Let me just focus on the two expressions $F_2^{(s)}$ and $F_3^{(s)}$ given in A.3 and A.4 of page 19 of this paper.

  • How do I get Mathematica to just even manipulate such vector expressions? Like if I want to calculate $(F_2^{(s)})^2$ or $F_2^{(s)} F_3^{(s)}$ etc?

To make the question clear let me add in some more details about what I exactly want,

I define the function F2s as,

F2s[q_, k1_] := (5/
14) + (3 (Norm[k1])^2)/(28 (Norm[q])^2) + (3 Norm[
   k1]^2)/(28 (Norm[q - k1])^2) - (5)/(28 (Norm[q])^2 (Norm[
    q - k1])^(-2)) - (5)/(28 (Norm[q])^(-2) (Norm[
    q - k1])^(2)) + ( (Norm[
   k1])^4)/(14 (Norm[q])^2 (Norm[q - k1])^2 )

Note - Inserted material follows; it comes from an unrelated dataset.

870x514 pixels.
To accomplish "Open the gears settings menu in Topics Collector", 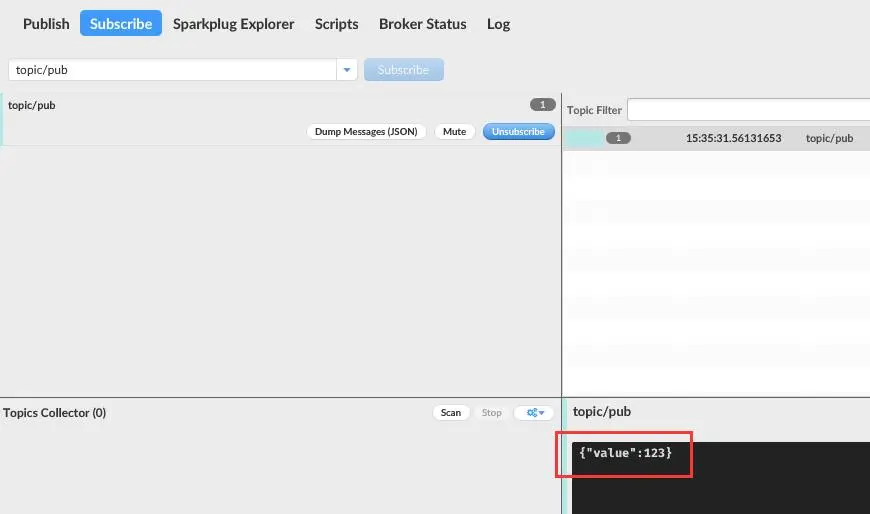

But when I ask it to be squared all I get is this! (basically nothing has been done and the situation doesn't change with taking a FullSimplify either)

(2 Norm[k1]^4 - 5 (Norm[q]^2 - Norm[-k1 + q]^2)^2 + 3 Norm[k1]^2 (Norm[q]^2 + Norm[-k1 + q]^2))^2/(784 Norm[q]^4 Norm[-k1 + q]^4)

I would have wanted the answer to be given in the way I gave the functions $F2s$ - as a sum of fractions each of which is a product of powers of $q$, $k1$ and $\vert \vec{q} - \vec{k1}\vert$. How do I get that?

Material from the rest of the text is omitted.